____ Input records
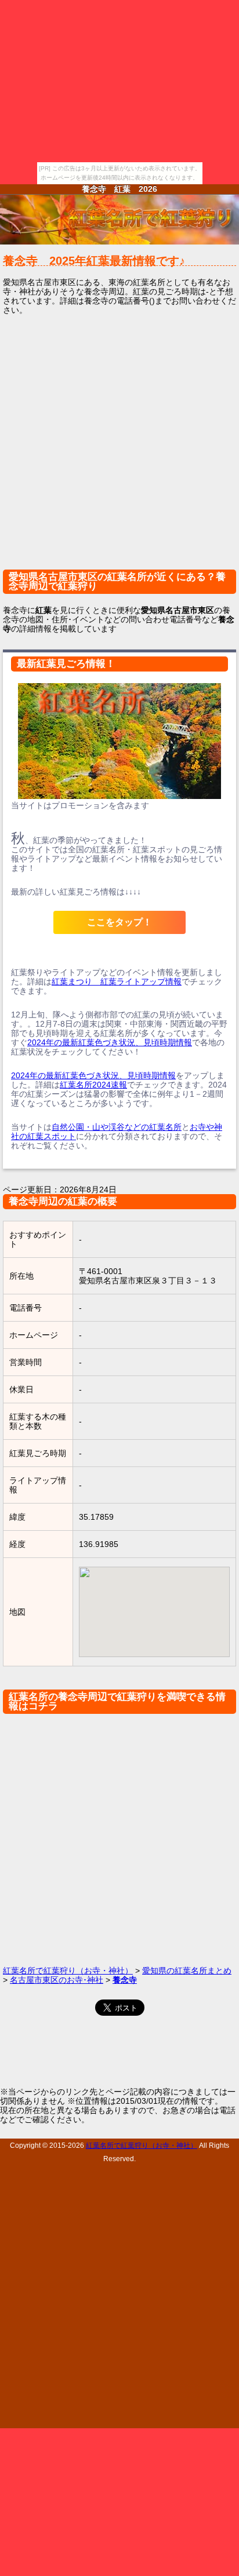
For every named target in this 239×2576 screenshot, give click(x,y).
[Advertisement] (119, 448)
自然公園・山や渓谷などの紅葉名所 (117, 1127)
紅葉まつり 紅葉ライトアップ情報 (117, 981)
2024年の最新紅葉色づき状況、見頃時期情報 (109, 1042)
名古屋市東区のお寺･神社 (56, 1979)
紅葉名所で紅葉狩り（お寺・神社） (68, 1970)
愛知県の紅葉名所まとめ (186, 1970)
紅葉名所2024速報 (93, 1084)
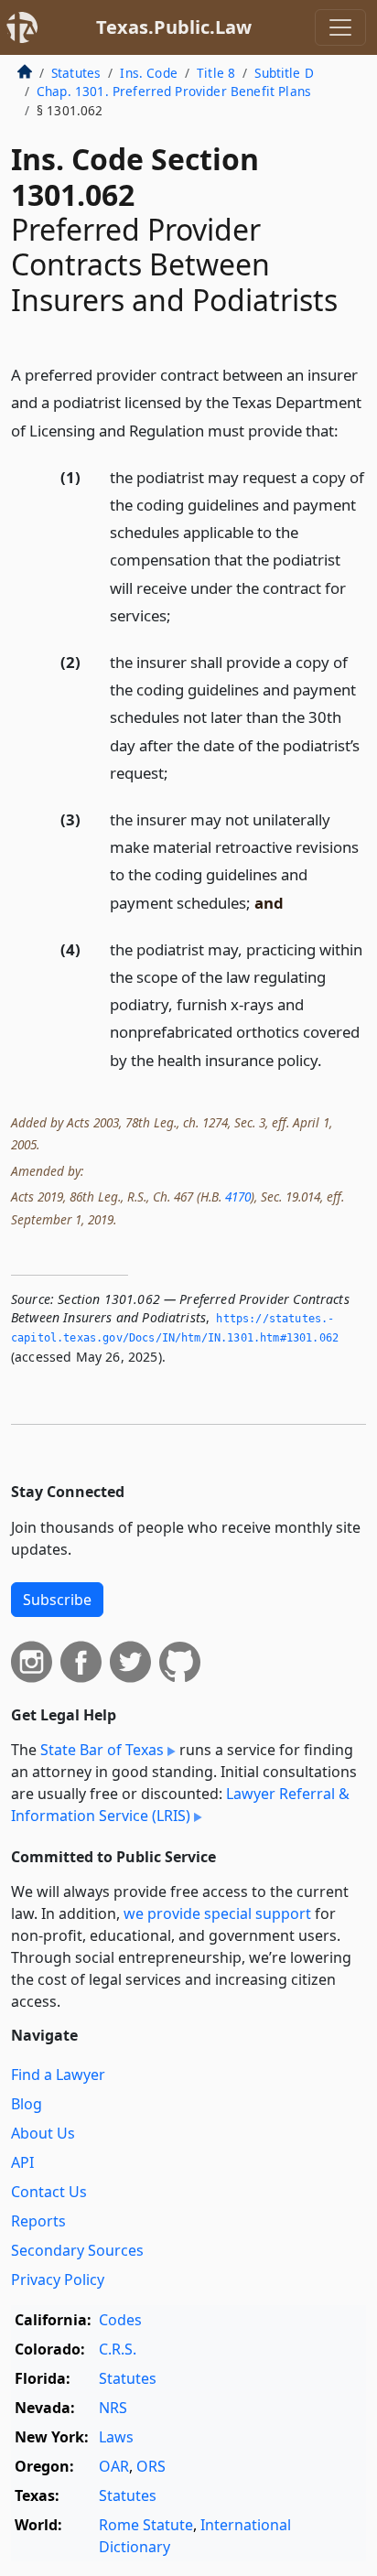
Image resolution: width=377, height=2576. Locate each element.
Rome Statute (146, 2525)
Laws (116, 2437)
________
____ Input records
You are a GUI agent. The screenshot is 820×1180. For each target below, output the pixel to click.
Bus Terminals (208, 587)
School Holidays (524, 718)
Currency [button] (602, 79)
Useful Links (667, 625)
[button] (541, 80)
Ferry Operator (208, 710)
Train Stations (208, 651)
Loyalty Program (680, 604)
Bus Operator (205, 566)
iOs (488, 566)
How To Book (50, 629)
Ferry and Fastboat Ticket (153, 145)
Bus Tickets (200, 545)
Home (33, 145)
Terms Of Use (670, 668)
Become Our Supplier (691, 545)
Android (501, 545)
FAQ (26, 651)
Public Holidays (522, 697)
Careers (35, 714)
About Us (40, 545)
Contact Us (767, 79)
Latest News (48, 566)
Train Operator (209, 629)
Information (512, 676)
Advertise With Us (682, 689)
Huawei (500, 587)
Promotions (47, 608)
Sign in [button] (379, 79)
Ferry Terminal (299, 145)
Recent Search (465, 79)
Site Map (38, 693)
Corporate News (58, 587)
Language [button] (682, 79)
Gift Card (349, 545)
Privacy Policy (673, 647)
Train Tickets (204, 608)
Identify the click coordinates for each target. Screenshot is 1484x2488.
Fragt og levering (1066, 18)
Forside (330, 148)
________
» **Task item**
Treat the line with "紅葉まつり 紅葉ライトアップ情報 (117, 981)" as the start and the line with "Laws (116, 2437)" as the end, and return exactly that span of the data above, both ends included, without pictures.

» **Task answer**
紅葉まつり 紅葉ライトアップ情報 (117, 981)
2024年の最新紅葉色づき状況、見頃時期情報 (109, 1042)
名古屋市東区のお寺･神社 (56, 1979)
紅葉名所で紅葉狩り（お寺・神社） (68, 1970)
愛知県の紅葉名所まとめ (186, 1970)
紅葉名所2024速報 (93, 1084)
Image resolution: width=377, height=2576. Locate each element.
Rome Statute (146, 2525)
Laws (116, 2437)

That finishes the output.